▸ **Directions for this task**
Only certain lines below are wanted: those starting at the line containing "Image resolution: width=1280" and ending at the line containing "Viewport: 1500px width, 770px height.", both included, each retyped exactly.

Records from a data source:

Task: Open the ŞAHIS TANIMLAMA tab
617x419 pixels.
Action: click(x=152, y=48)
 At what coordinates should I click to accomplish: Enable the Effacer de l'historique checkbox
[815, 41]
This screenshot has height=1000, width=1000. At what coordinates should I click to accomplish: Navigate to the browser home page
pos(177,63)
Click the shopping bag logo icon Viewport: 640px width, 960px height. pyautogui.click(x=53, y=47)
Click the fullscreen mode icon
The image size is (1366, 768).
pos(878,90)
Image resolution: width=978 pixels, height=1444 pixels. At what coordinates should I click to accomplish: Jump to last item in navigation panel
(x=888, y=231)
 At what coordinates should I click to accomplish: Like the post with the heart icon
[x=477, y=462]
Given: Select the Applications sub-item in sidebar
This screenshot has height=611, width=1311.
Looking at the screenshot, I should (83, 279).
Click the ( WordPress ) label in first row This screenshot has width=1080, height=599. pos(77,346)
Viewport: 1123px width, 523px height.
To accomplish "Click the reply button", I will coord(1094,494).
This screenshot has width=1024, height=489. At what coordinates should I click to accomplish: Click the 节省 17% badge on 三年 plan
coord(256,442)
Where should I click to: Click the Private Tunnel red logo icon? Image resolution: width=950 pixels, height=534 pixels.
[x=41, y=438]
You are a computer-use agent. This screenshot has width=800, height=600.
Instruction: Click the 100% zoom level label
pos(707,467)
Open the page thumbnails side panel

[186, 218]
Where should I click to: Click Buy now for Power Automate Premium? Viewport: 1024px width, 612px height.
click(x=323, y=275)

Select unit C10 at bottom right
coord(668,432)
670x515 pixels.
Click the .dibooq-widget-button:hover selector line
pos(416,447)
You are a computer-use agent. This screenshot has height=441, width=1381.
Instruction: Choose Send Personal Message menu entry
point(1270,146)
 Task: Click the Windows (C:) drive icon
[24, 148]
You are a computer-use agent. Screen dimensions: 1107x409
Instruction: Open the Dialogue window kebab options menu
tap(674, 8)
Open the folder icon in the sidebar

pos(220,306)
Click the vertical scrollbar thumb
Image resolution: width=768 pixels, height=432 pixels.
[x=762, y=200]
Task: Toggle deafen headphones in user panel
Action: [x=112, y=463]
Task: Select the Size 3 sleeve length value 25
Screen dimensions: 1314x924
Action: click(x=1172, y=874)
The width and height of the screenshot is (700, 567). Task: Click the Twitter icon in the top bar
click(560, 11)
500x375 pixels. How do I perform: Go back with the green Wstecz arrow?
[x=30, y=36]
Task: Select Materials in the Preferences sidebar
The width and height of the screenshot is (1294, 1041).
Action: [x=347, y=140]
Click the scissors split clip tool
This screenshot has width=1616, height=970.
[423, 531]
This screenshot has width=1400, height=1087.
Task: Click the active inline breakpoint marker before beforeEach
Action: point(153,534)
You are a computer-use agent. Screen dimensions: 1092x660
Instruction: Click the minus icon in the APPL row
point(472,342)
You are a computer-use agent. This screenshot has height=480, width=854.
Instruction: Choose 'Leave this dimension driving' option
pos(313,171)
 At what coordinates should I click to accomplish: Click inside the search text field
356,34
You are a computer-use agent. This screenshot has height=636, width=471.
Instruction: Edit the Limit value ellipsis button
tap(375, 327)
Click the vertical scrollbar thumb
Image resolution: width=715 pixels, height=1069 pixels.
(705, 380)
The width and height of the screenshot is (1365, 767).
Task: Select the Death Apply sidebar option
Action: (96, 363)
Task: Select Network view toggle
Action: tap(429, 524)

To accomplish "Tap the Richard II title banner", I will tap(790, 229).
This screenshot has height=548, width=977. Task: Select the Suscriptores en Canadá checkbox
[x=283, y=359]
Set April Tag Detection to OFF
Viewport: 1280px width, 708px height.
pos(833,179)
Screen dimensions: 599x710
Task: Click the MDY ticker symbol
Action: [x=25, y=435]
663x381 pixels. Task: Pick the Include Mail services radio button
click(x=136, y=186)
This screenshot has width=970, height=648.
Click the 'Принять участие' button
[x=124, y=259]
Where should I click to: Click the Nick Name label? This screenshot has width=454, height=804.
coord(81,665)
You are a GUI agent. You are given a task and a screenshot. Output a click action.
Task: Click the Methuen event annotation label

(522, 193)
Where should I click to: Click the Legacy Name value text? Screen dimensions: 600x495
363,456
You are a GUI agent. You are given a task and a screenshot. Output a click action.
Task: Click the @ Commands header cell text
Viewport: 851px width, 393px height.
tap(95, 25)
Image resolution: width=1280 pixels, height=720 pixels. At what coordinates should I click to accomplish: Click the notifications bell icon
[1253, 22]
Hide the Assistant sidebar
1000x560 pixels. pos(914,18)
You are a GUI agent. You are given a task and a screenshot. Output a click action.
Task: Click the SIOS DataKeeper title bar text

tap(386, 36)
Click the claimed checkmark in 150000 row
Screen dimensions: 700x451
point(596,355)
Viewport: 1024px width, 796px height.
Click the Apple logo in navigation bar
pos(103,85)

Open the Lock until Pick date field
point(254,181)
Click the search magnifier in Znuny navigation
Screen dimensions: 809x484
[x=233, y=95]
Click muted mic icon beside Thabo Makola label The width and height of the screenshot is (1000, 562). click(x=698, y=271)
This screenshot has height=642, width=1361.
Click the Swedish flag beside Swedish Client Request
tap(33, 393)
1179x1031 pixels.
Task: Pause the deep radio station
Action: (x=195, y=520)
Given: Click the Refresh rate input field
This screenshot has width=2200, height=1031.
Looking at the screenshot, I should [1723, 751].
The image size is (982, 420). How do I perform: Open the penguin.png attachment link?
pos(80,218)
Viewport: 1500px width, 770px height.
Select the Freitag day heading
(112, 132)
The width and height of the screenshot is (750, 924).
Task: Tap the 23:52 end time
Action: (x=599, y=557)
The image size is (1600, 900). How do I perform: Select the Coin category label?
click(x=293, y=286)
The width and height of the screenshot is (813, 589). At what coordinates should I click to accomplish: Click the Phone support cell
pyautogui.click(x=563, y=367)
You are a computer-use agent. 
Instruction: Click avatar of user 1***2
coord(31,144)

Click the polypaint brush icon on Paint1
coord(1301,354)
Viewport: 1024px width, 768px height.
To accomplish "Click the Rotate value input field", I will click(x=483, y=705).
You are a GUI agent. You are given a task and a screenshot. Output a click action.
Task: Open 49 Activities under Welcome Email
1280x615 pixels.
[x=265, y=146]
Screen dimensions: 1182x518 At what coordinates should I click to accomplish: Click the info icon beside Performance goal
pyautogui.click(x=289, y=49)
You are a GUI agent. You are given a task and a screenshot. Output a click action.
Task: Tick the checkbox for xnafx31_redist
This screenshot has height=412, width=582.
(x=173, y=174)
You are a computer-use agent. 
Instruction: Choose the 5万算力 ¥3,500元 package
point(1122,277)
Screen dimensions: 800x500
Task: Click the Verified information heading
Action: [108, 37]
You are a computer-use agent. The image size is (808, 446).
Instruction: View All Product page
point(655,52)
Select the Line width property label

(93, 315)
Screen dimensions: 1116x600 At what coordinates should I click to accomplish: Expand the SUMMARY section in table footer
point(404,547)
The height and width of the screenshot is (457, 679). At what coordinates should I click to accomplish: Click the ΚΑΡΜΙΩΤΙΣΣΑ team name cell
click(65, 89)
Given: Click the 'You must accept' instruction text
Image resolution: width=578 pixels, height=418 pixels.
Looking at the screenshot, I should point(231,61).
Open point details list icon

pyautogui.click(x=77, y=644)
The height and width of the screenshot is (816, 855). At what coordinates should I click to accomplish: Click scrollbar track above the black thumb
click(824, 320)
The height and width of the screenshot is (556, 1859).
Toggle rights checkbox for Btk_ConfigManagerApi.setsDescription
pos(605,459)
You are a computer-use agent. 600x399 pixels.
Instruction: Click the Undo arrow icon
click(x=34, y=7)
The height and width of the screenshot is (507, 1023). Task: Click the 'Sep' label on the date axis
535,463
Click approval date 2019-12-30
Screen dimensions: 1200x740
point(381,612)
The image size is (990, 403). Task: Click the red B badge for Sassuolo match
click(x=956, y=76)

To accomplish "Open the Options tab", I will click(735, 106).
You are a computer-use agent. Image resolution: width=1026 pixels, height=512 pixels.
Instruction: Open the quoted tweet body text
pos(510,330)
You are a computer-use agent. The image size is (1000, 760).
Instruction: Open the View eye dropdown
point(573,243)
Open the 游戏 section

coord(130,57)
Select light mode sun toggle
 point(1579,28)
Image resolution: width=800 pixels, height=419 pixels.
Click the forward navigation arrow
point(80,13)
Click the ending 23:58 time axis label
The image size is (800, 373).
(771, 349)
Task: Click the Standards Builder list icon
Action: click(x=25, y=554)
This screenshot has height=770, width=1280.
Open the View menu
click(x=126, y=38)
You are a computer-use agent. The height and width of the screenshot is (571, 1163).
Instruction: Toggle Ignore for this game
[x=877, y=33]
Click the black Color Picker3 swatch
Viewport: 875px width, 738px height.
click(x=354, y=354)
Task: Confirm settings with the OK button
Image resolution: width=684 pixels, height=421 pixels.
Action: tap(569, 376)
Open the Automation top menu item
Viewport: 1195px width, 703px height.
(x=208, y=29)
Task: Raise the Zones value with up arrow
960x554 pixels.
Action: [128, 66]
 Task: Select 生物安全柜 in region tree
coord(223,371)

▸ **Exercise solution**
Image resolution: width=1280 pixels, height=720 pixels. At what coordinates should I click to accomplish: Click the notifications bell icon
[1253, 22]
Hide the Assistant sidebar
1000x560 pixels. pos(914,18)
You are a GUI agent. You are given a task and a screenshot. Output a click action.
Task: Click the SIOS DataKeeper title bar text

tap(386, 36)
Click the claimed checkmark in 150000 row
Screen dimensions: 700x451
point(596,355)
Viewport: 1024px width, 796px height.
Click the Apple logo in navigation bar
pos(103,85)

Open the Lock until Pick date field
point(254,181)
Click the search magnifier in Znuny navigation
Screen dimensions: 809x484
[x=233, y=95]
Click muted mic icon beside Thabo Makola label The width and height of the screenshot is (1000, 562). click(x=698, y=271)
This screenshot has height=642, width=1361.
Click the Swedish flag beside Swedish Client Request
tap(33, 393)
1179x1031 pixels.
Task: Pause the deep radio station
Action: (x=195, y=520)
Given: Click the Refresh rate input field
This screenshot has width=2200, height=1031.
Looking at the screenshot, I should [1723, 751].
The image size is (982, 420). How do I perform: Open the penguin.png attachment link?
pos(80,218)
Viewport: 1500px width, 770px height.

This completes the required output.